**AIM OF THE EXERCISE:** Find each line below that contains the word "Task" and copy those lines.

== DATA SUPPLIED ==

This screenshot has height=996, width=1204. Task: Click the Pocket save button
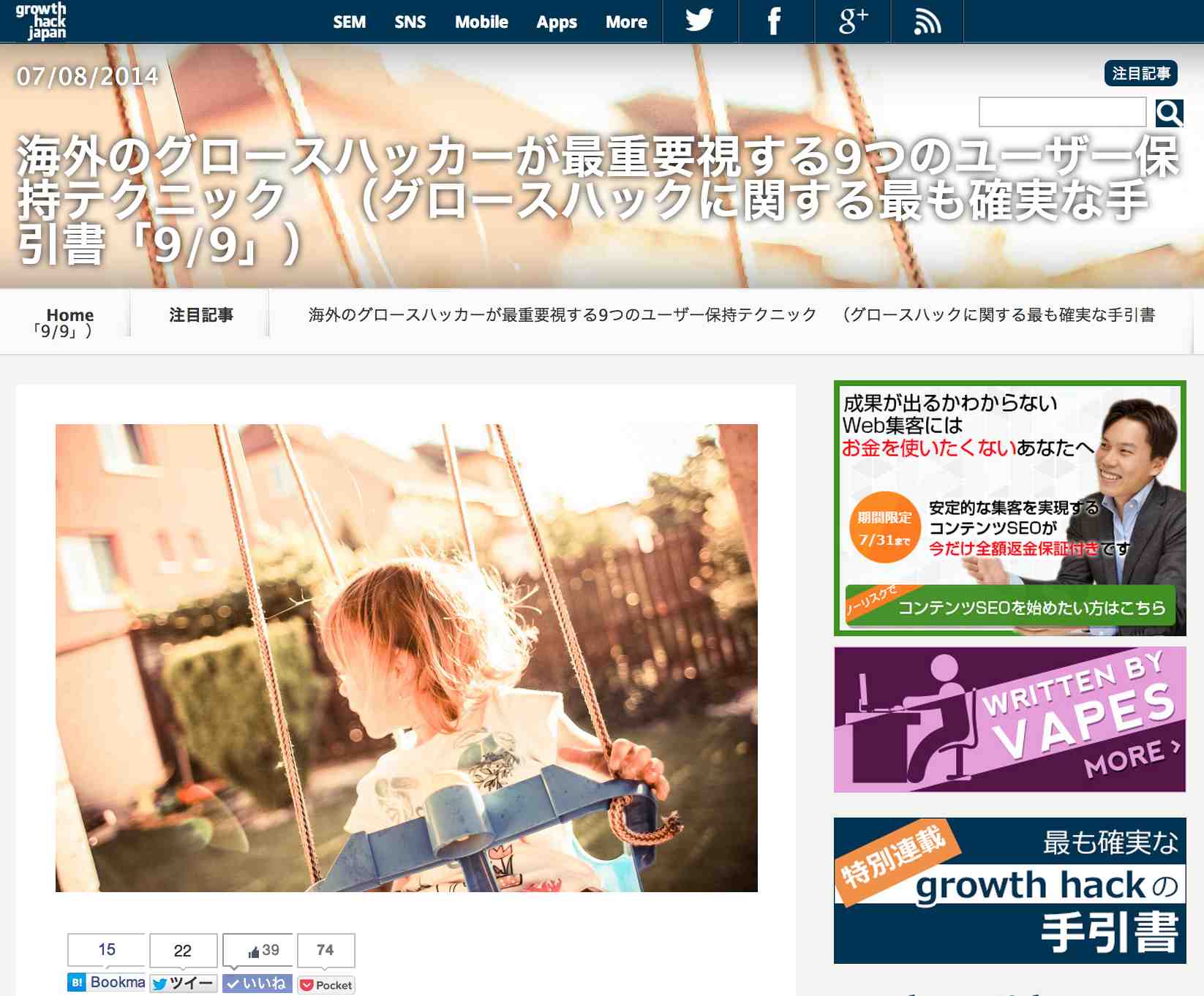click(x=326, y=984)
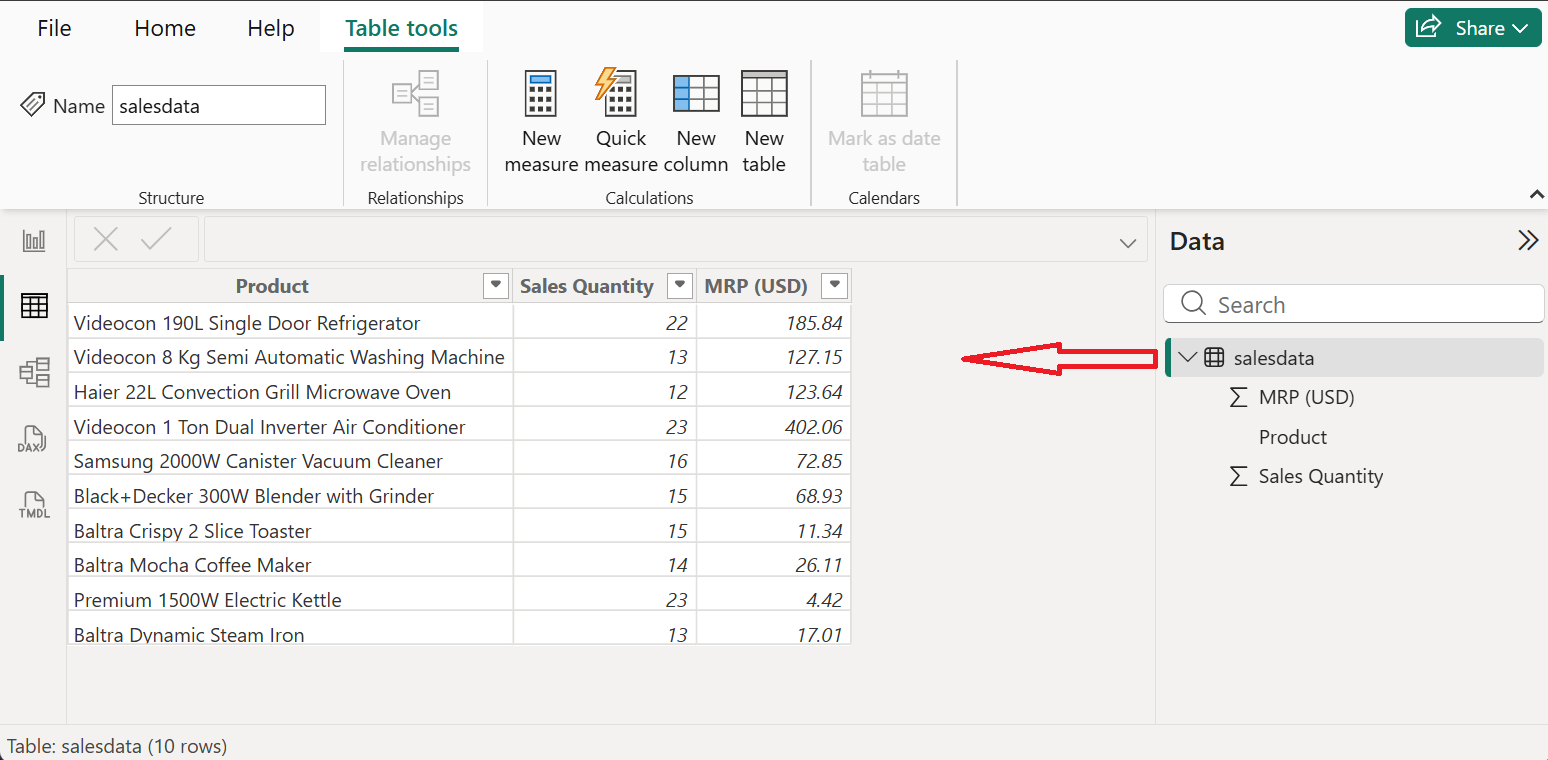Viewport: 1548px width, 760px height.
Task: Select the Table view sidebar icon
Action: pyautogui.click(x=34, y=306)
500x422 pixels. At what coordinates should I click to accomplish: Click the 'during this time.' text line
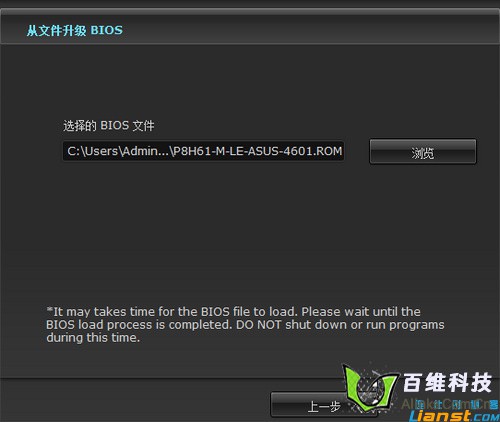click(x=93, y=338)
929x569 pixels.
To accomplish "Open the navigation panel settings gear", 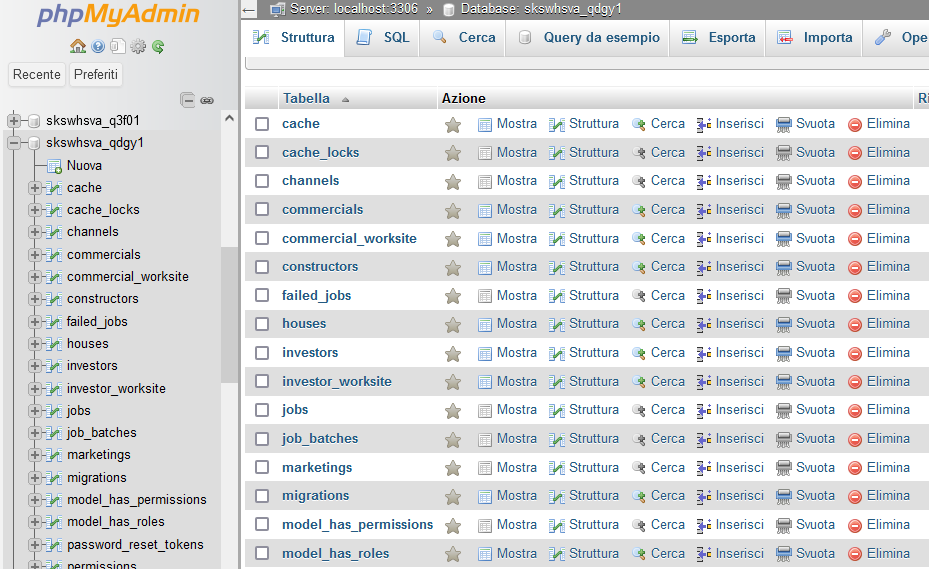I will pos(138,46).
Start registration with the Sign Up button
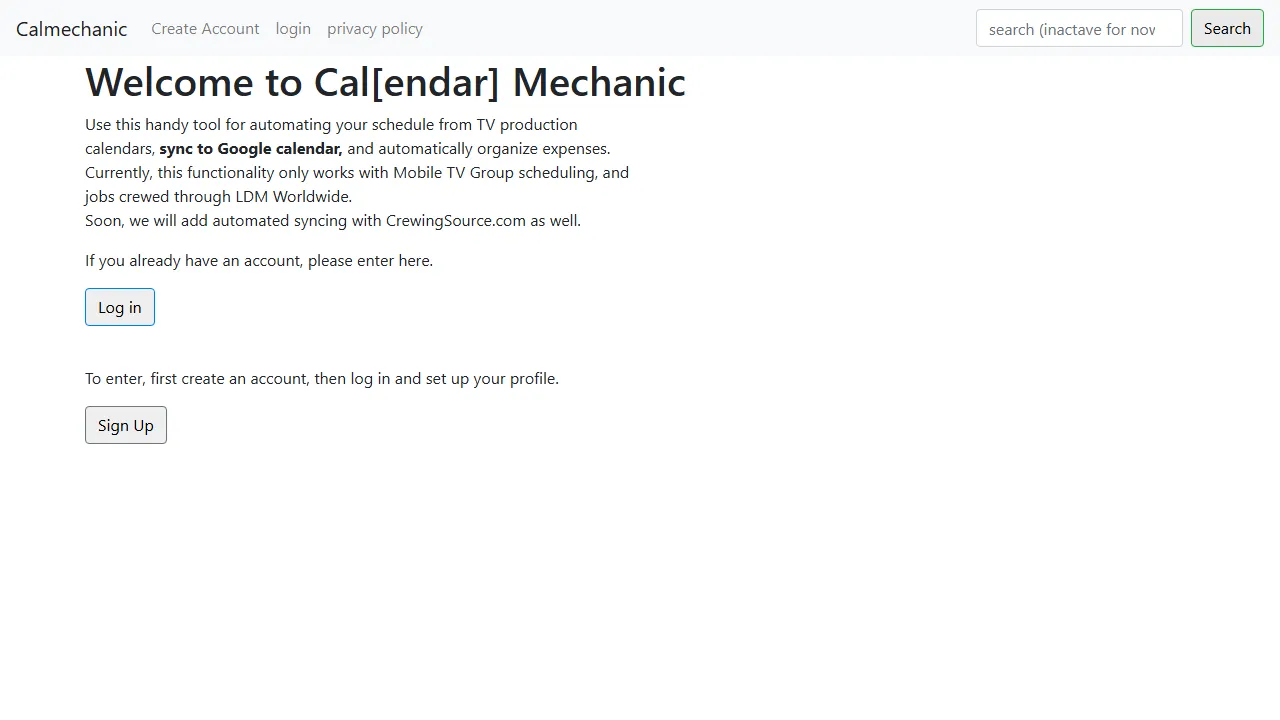The width and height of the screenshot is (1280, 720). 125,425
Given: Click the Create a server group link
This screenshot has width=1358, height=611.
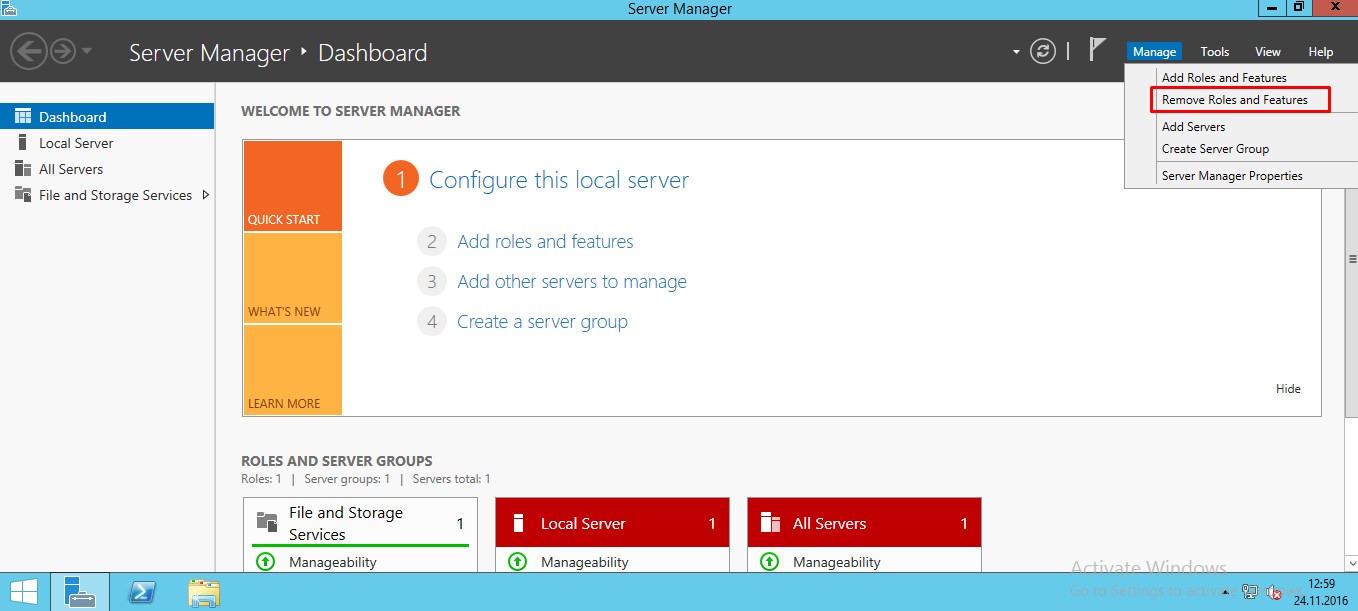Looking at the screenshot, I should click(542, 322).
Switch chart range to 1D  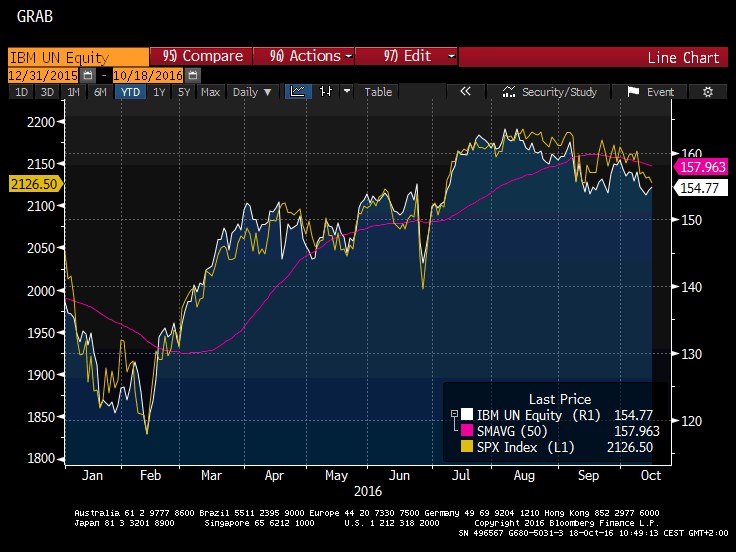tap(21, 92)
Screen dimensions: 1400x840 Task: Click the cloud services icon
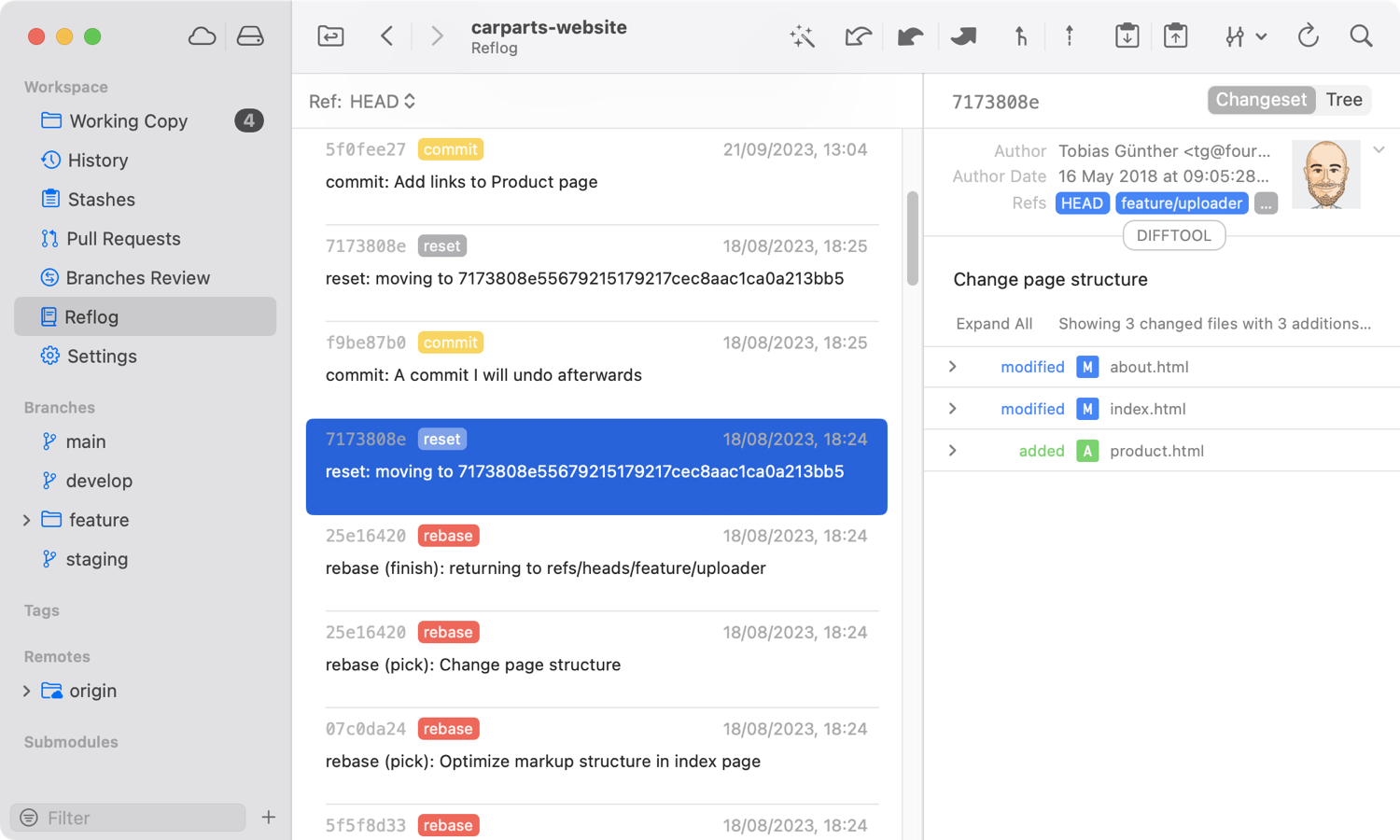click(202, 36)
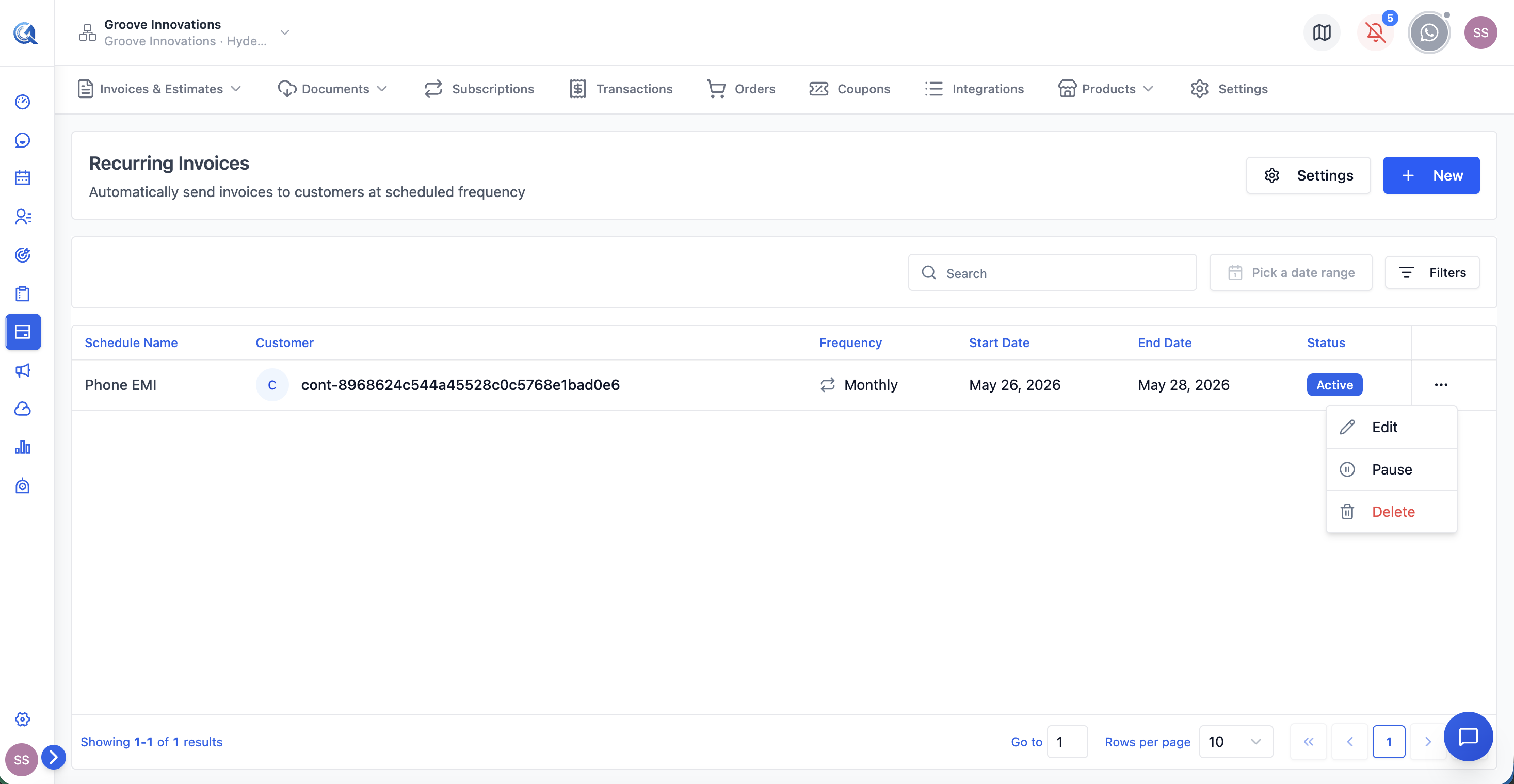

===

**RESULT FOR THIS EXERCISE:**
This screenshot has height=996, width=1204. Task: Click the Pocket save button
Task: Select the Table view sidebar icon
Screen dimensions: 1400x840 Task: Click the cloud services icon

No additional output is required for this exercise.